In the large (three feet by six feet) panel entitled Badlands 00101 (2009), large blue and large black drops establish a rhythm that is reiterated by smaller drips of the same colors. Across the middle and on the bottom right of the composition, a band of smallish brown drops occurs, as though they were differing star structures at some distance from the complex atmosphere of the blue and black spheres. While one hesitates to claim the influence of the New York School because of the geographical specificity of Van Wieren’s series, it is possible to view the panel as an idealized abstraction, in which the drops combine to create an idealized, nonobjective format. In Orange Fizz (2008) we see a similar dispersion of forms, which rarely overlap and seem to establish an agreed-upon distance from each other. Badlands (Sunset) 00102 (2009) offers a darker, more mysterious arrangement that approximates the color schemes of dusk; here Van Wieren again uses Elmer’s glue and ink on a fairly large panel, (thirty by sixty inches), building a version of a Badlands sunset in which black is the predominant hue.

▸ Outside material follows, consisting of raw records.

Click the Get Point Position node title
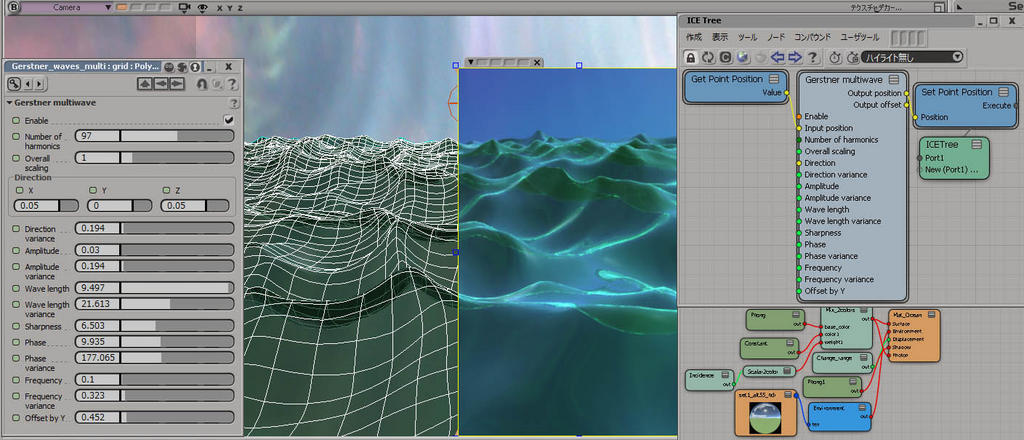1024x440 pixels. 727,79
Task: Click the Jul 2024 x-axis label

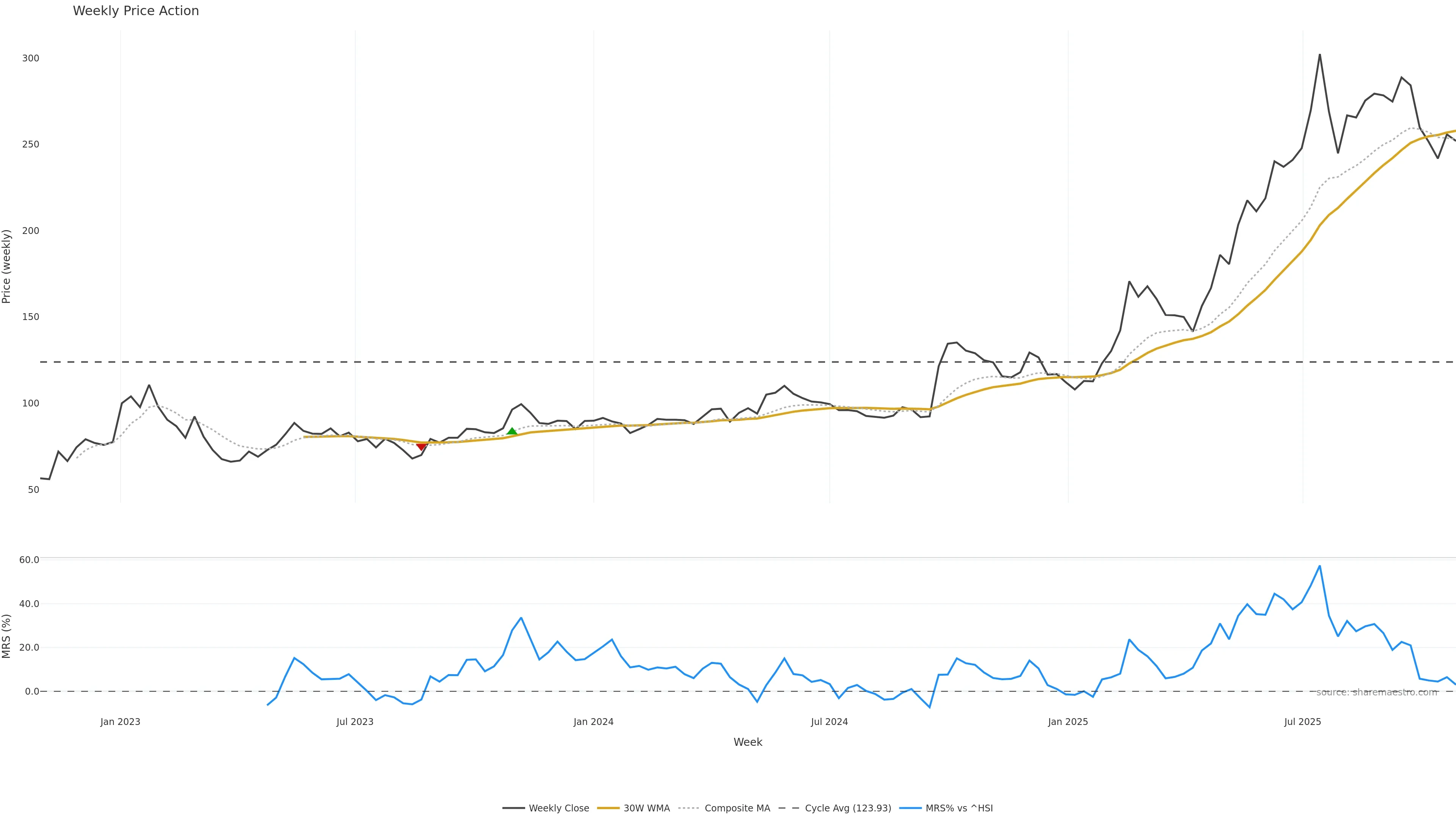Action: coord(829,722)
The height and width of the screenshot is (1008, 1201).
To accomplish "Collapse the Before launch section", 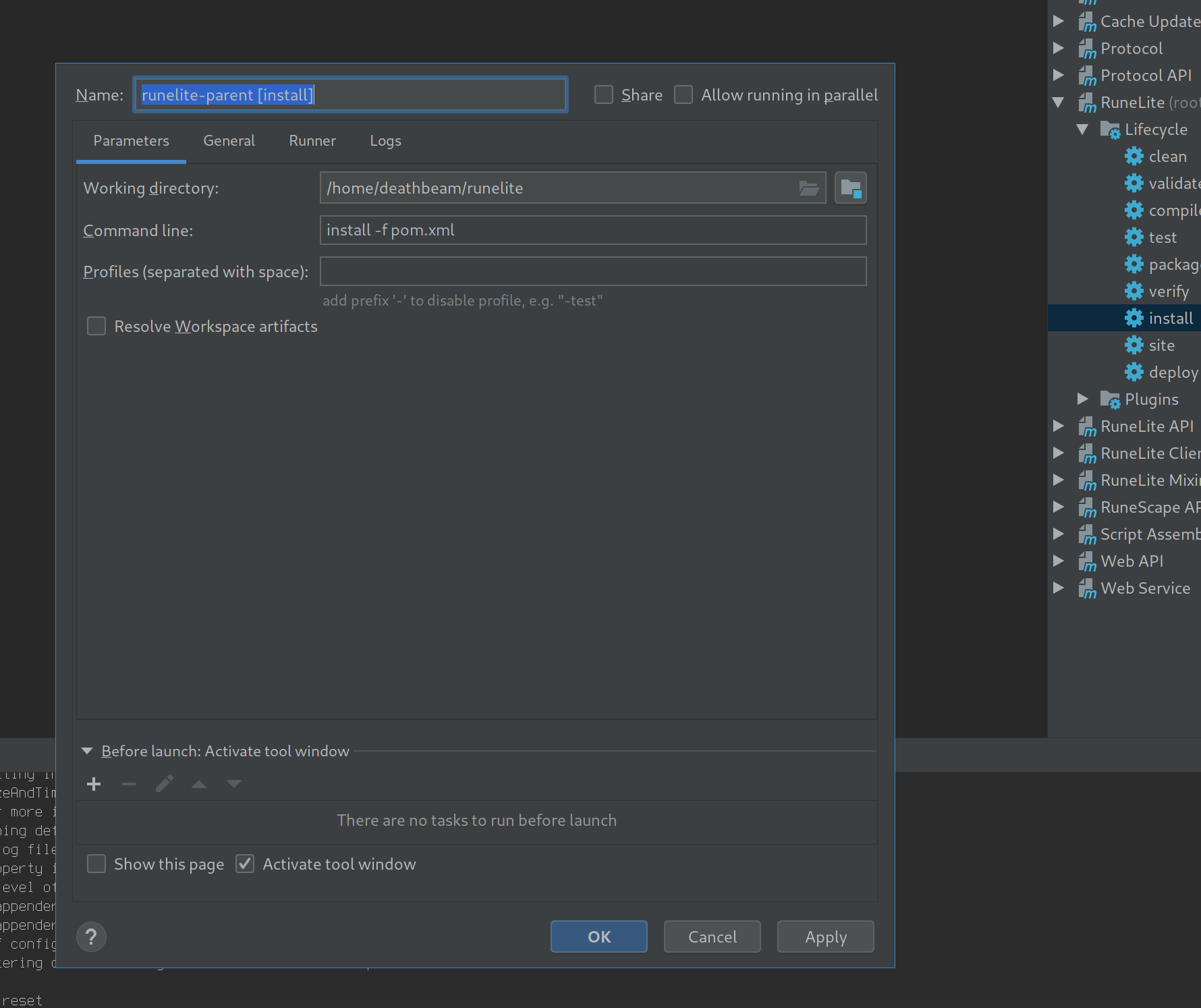I will click(x=86, y=750).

While Van Wieren is committed to her idiom—most of the works shown are landscapes consisting of drops of various sizes and colors—two “Constructed Drawings” were also shown. In these works, she is more sharply rational, building patterns that relate to hard-edged abstraction and architecture. Here, in Constructed Drawing 00401 (2009), a layer of glue covers inked lines that create squares and rectangles on top of a yellow ground; the distinctly right-angled format shows the artist at her best, in works that contrast with the more densely arranged layers of circles. Although it is possible to find precedents in the New York School—one might think for example, of the rigorous geometries of Al Held— Constructed Drawing 00401 holds its own in terms of influence. One also is reminded of architectural blueprints, in which the layout of a modernist building is as elegant as the finished building itself. At the same time, the drawing is arranged on the plan of a grid, bringing coherence and discipline into the overall display of the composition. In both the “Badlands” and “Constructed Drawings” series, we see Van Wieren building structures whose supports are elements that are basic without becoming overly simplified. From such origins, she has manufactured images of genuine beauty.